Carros

Um divertido texto de Tony Judt publicado em O Chalet da Memória, de 2010. Onde se aprende muito sobre alguma das transformações sociais e culturais ocorridas na Europa durante o período que imediatamente antecede e sucede à Segunda Guerra Mundial. Tradução parcialmente apoiada na publicada pelas Edições 70.

Para a minha mãe, o meu pai era «obcecado» por carros. Para ela, a eterna fragilidade da nossa economia doméstica devia-se à tendência do marido para gastar com eles as nossas poupanças. Não posso avaliar se ela tinha ou não razão em relação a isso – é evidente que, deixada por conta própria, teria limitado a família a um carro pequeno por década, se tanto – mas mesmo aos olhos compreensivos de um filho que o admirava, o meu pai parecia de facto viver absorto com os seus carros; especialmente com os Citroën, a marca francesa cujos produtos idiossincráticos enfeitaram o pátio da frente da nossa casa durante a minha infância e adolescência. Tivemos uma ou outra ocasional aquisição inglesa, feita por impulso, da qual rapidamente nos arrependemos – um Austin A40 descapotável, um AC Ace desportivo -, além de um capricho que durou algum tempo com um DB Panhard, do qual falarei mais à frente; mas durante anos Joe Judt conduziu, consertou e falou sobre Citroëns.

Que o meu pai ficasse tão obcecado pelo motor de combustão interna era inteiramente condizente com a sua geração. A «cultura do carro» chegou à Europa ocidental na década de 1950, mais ou menos no momento em que o meu pai estava em condições de se lhe poder juntar. Os homens nascidos antes da Primeira Guerra Mundial já iam bem na meia-idade quando os carros ficaram ao alcance da maioria dos europeus: nos anos 1930-1940, estavam limitados aos calhambeques célebres por seu desconforto e pelas avarias, e a maioria dos europeus não teve condições financeiras de comprar algo melhor até atingir a maturidade. Já a minha geração, em contraste, cresceu com carros e não via neles nada de especialmente atrativo ou romântico. Mas para os homens – e imagino umas quantas mulheres – nascidos entre as duas guerras, o carro simbolizava a liberdade e a prosperidade recém-conquistadas. Podiam comprar um e havia muitos por onde escolher. A gasolina era barata e as estradas ainda estavam apelativamente vazias.

Material fornecido:
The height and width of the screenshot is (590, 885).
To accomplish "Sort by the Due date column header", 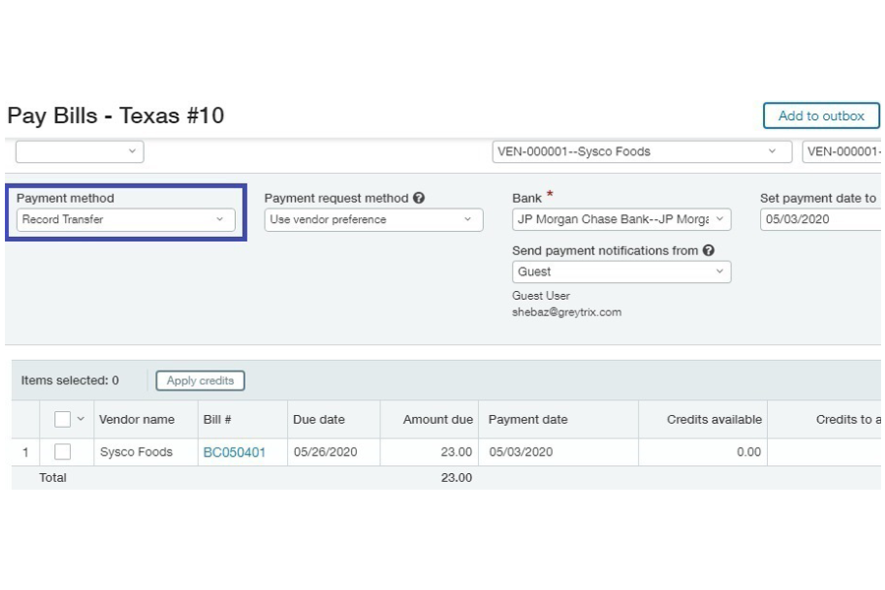I will pyautogui.click(x=319, y=419).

Instrução dada 1:
Atualize o trecho do texto sobre carros que começa em "Um divertido texto" e termina em "pelas Edições 70.", substituindo "divertido" por "interessante".
Instrução dada 2:
De acordo com o texto sobre carros, em que década chegou a «cultura do carro» à Europa ocidental?

Resposta correta 1:
Um interessante texto de Tony Judt publicado em O Chalet da Memória, de 2010. Onde se aprende muito sobre alguma das transformações sociais e culturais ocorridas na Europa durante o período que imediatamente antecede e sucede à Segunda Guerra Mundial. Tradução parcialmente apoiada na publicada pelas Edições 70.

Resposta correta 2:
Na década de 1950.